Agata Czaplicki

Personal information
- Full name: Agata Czaplicki
- National team: Switzerland
- Born: 22 October 1983 (age 42) Locarno, Switzerland
- Height: 1.67 m (5 ft 6 in)
- Weight: 57 kg (126 lb)

Sport
- Sport: Swimming
- Strokes: Breaststroke
- Club: Team Atlantide Agno

= Agata Czaplicki =

Swiss swimmer

Agata Czaplicki (born 22 October 1983) is a Swiss former swimmer, who specialized in breaststroke events. She represented Switzerland, as a 16-year-old, at the 2000 Summer Olympics, and also held numerous national meet and age group records in a breaststroke double (both 100 and 200 m).

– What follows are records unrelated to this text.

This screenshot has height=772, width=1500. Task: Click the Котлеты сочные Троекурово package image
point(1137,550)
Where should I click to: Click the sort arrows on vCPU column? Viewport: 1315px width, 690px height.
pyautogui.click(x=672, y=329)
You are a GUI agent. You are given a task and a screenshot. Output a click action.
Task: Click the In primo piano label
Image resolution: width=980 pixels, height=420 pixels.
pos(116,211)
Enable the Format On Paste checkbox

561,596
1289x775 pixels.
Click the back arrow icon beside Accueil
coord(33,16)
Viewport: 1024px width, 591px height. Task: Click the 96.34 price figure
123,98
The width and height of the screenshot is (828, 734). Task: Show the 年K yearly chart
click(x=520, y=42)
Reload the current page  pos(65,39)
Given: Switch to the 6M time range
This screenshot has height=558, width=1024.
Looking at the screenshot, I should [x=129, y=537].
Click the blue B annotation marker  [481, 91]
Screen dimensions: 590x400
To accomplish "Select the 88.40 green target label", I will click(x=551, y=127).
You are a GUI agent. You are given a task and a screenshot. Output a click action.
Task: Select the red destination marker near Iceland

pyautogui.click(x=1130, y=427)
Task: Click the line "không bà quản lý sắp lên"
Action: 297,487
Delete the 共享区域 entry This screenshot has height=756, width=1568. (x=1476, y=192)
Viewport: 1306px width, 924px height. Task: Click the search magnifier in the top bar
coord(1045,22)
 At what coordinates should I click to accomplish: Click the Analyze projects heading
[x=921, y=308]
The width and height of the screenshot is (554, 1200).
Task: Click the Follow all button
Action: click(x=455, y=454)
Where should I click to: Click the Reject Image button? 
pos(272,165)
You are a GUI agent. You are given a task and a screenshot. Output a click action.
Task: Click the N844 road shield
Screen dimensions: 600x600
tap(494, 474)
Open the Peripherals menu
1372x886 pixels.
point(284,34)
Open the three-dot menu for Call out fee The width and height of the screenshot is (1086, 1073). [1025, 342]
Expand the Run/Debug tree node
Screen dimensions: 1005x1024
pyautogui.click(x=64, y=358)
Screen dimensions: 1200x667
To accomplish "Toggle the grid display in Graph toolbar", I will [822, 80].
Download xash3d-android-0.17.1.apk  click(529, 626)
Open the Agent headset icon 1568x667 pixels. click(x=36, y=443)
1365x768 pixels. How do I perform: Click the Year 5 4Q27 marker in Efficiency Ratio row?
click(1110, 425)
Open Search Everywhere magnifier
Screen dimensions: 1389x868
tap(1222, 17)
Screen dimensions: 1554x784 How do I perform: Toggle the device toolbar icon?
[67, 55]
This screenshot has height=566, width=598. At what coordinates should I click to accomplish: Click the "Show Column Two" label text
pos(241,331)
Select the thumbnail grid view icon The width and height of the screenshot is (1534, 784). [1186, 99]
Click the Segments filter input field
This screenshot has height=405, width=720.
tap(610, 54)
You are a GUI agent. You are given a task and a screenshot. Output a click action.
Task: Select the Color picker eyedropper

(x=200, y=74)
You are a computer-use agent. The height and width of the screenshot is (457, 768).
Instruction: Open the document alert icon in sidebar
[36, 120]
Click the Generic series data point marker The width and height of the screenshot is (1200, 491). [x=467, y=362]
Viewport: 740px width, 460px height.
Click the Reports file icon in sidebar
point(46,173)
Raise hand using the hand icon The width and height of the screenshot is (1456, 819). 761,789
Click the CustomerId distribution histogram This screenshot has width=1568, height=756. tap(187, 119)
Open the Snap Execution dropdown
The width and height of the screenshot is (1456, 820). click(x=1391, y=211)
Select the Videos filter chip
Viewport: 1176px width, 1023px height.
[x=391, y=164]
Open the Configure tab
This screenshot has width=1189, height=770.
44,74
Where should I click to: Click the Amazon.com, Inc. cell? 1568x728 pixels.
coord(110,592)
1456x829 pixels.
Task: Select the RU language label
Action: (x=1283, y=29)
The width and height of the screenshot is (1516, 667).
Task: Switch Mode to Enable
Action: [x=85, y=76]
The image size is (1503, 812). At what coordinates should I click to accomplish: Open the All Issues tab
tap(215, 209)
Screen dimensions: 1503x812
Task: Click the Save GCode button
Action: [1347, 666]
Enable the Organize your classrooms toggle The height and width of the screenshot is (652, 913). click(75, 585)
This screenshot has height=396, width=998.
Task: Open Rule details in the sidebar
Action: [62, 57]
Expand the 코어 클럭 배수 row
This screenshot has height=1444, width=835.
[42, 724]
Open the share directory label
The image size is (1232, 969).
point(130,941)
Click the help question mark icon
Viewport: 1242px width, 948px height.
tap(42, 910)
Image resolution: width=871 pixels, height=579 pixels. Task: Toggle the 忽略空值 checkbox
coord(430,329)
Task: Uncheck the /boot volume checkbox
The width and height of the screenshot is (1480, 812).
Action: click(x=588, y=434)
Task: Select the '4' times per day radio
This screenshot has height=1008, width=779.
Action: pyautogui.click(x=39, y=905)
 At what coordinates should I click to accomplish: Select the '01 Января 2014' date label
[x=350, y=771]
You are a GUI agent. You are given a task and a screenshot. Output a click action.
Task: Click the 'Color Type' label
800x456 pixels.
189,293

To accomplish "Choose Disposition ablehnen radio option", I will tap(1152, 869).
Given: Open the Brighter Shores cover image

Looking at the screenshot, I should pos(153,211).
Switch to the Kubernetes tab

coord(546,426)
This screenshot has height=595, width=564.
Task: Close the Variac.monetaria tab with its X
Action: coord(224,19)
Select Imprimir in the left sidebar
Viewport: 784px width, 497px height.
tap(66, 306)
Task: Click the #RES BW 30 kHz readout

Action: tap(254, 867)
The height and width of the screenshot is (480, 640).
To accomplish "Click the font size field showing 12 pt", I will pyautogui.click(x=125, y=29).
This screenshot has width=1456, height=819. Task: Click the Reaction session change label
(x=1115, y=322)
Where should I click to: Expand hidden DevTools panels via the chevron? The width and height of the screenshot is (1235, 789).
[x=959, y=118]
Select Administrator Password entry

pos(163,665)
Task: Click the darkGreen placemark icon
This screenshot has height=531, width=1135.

Czaplicki competed in a breaststroke double at the 2000 Summer Olympics in Sydney. She achieved FINA B-standards of 1:12.40 (100 m breaststroke) and 2:31.12 (200 m breaststroke) from the European Championships in Helsinki, Finland. On the second day of the Games, Czaplicki placed twenty-seventh in the 100 m breaststroke. Swimming in heat three, she came up with a spectacular swim on the final stretch to a third seed in 1:13.19, more than half a second (0.50) closer to her entry standard. Three days later, in the 200 m breaststroke, Czaplicki posted a time of 2:32.98 from the final of five heats, but finished outside the semifinals by 3.38 seconds with a twenty-second-place effort.